== Supplied passage ==
A Uruguayan Argentine is an Argentine citizen of Uruguayan descent or a Uruguay-born person who resides in Argentina. As of 2012, there were over 116,000 Uruguayans living in Argentine territory.

Overview 
Current data put the figure of Uruguayans in Argentina at over 200,000.

Many Uruguayan-born persons live in Argentina, for various reasons. Both countries share the same language, culture and ethnicity and their populations bear striking similarities; the historical origins of both nations is common (part of the Viceroyalty of the River Plate, Spanish Empire); both countries are members of MERCOSUR, there is no need for special migration documents, and circulation is relatively easy. Argentina has a much bigger economy, which has always attracted Uruguayans in search of opportunities; the cultural scene is intense, so many talented Uruguayan actors and entertainers have succeeded in their artistic careers in Argentina. And last, but not least, Uruguayans value and praise Argentina as a nice tourist and holidaying destination; especially as a "shopping paradise".

Uruguayan residents in Argentina have their own institutions, for instance, the Consultative Council in Buenos Aires or the Center of Uruguayan Residents in Mar del Plata "José Gervasio Artigas".

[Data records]
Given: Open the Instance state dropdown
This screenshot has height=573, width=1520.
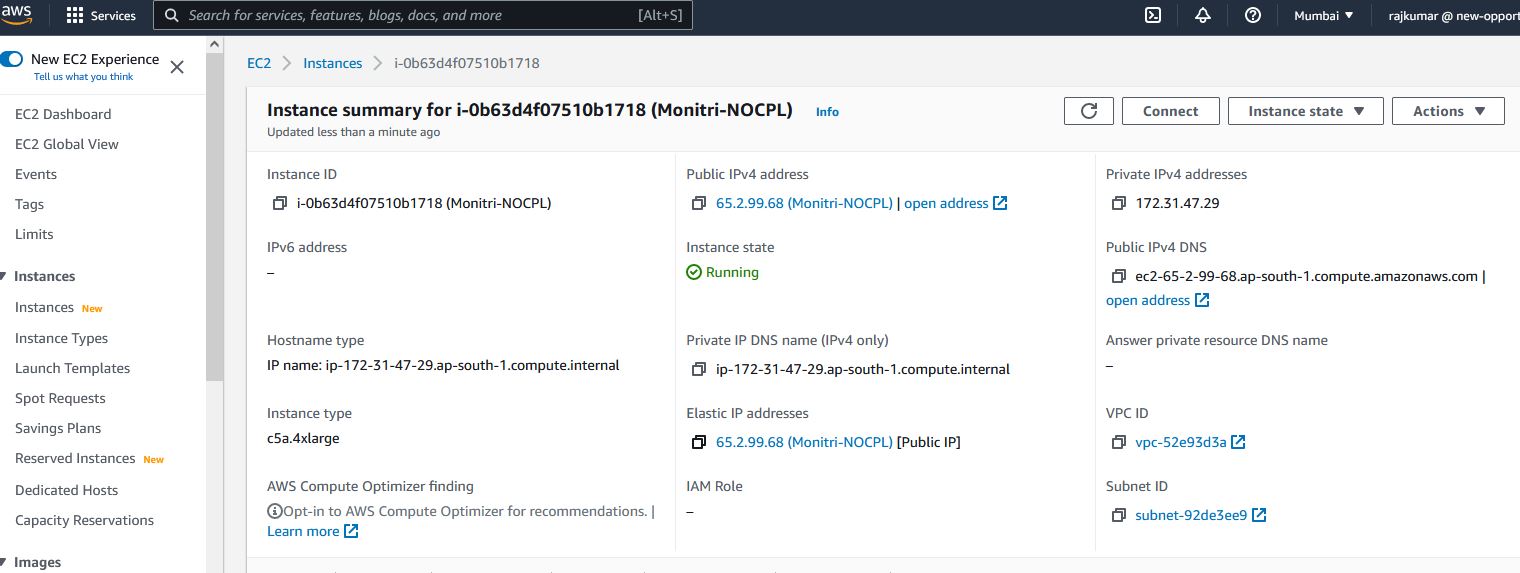Looking at the screenshot, I should point(1305,111).
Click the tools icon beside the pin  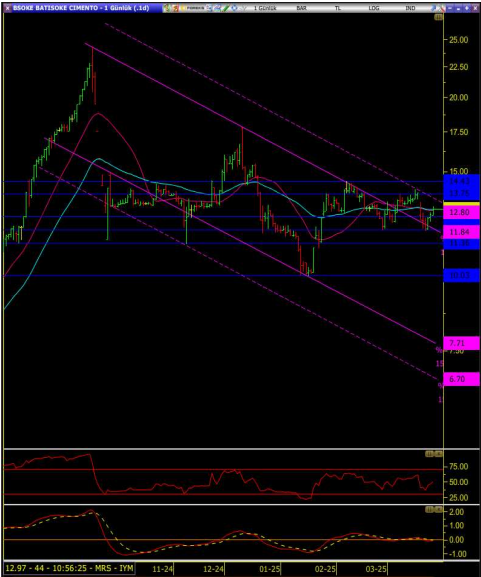coord(441,8)
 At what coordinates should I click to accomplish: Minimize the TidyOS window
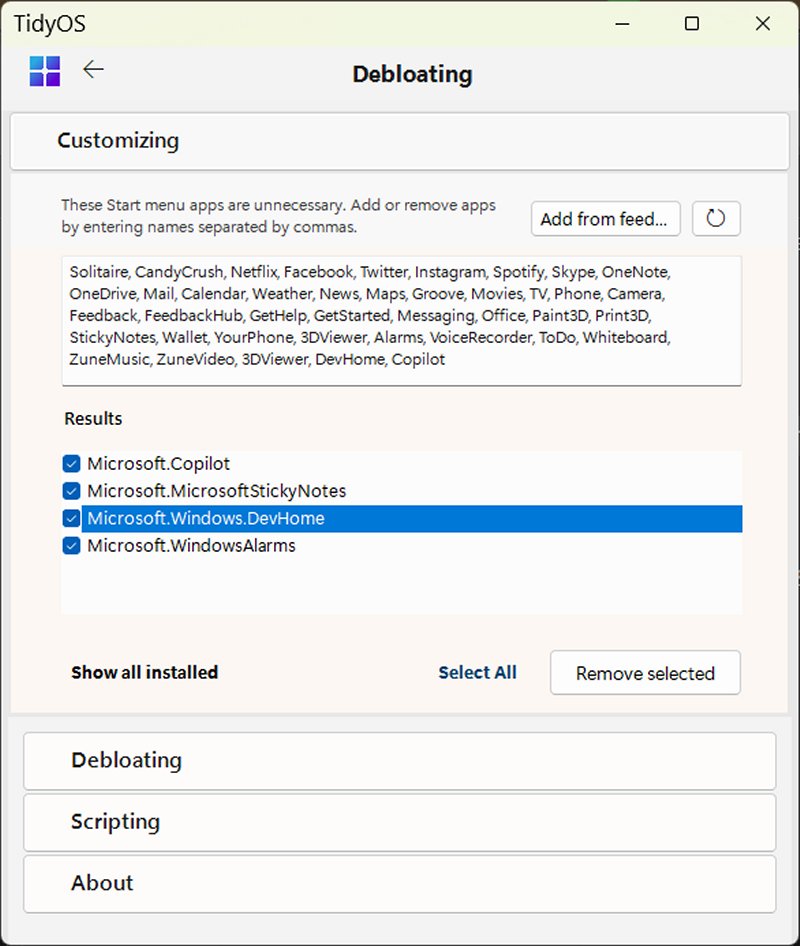pyautogui.click(x=619, y=25)
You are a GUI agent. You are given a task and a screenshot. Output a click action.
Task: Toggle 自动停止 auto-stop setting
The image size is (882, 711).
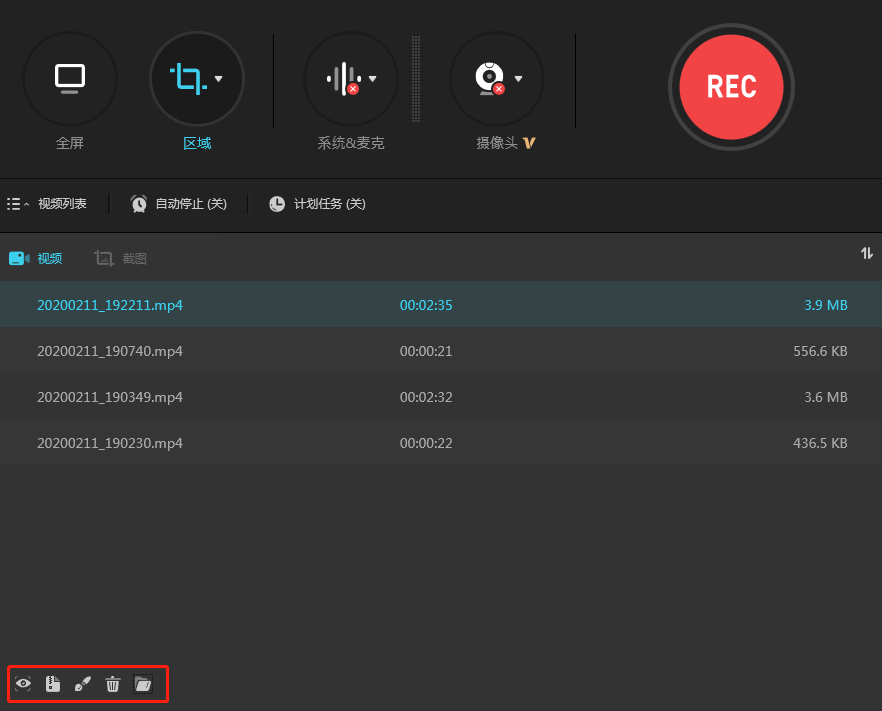coord(178,203)
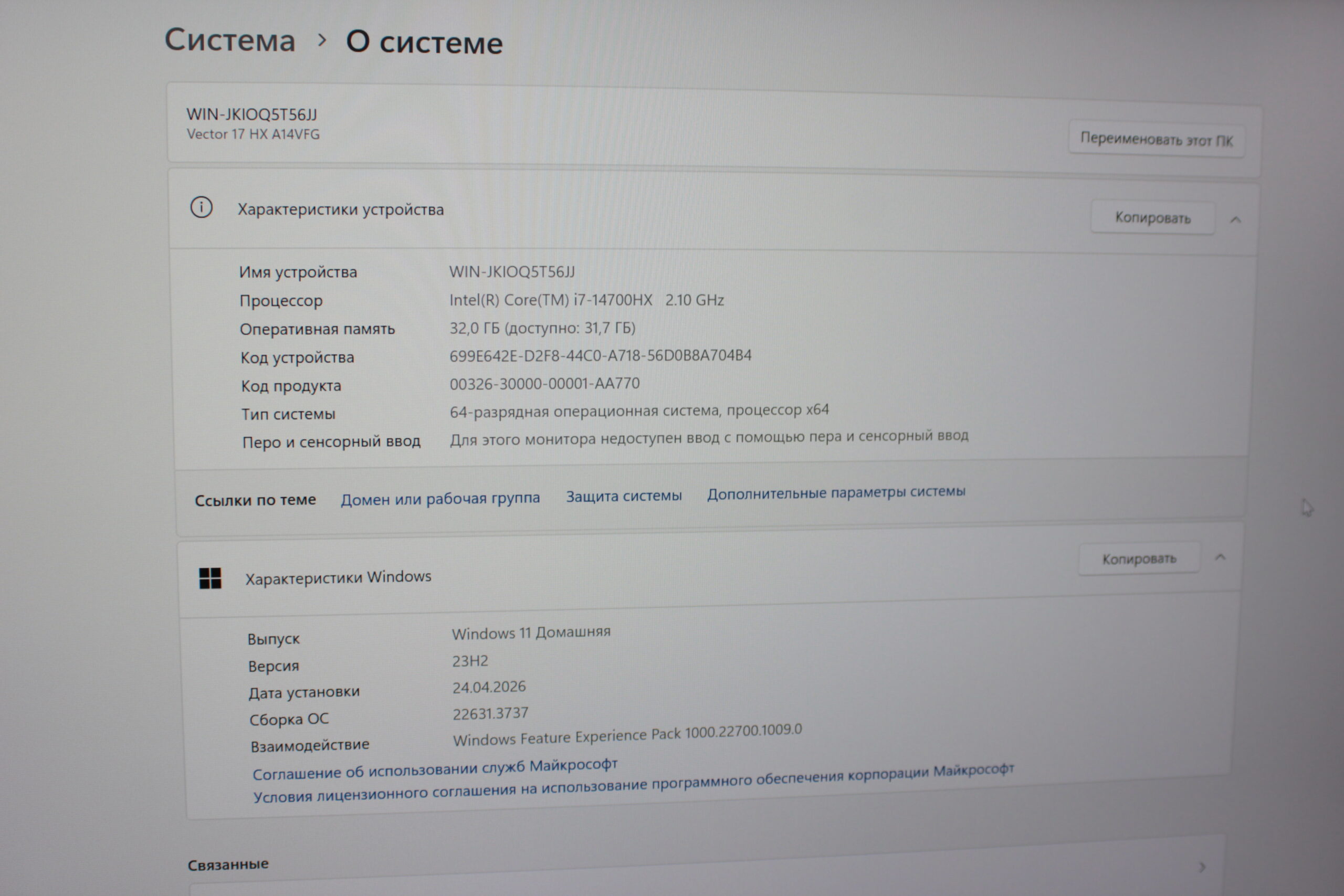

== Requirements ==
a - Answer these questions using the text on Uruguayan Argentines:
(i) As of 2012, how many Uruguayans were living in Argentine territory?
(ii) Of which organization are both countries members?
(iii) In which city is the Center of Uruguayan Residents "José Gervasio Artigas" located?
b - Transcribe the part of the text on Uruguayan Argentines starting with "A Uruguayan Argentine" and going on through "at over 200,000.".

== Results for the exercise ==
a -
(i) Over 116,000
(ii) MERCOSUR
(iii) Mar del Plata

b -
A Uruguayan Argentine is an Argentine citizen of Uruguayan descent or a Uruguay-born person who resides in Argentina. As of 2012, there were over 116,000 Uruguayans living in Argentine territory.

Overview 
Current data put the figure of Uruguayans in Argentina at over 200,000.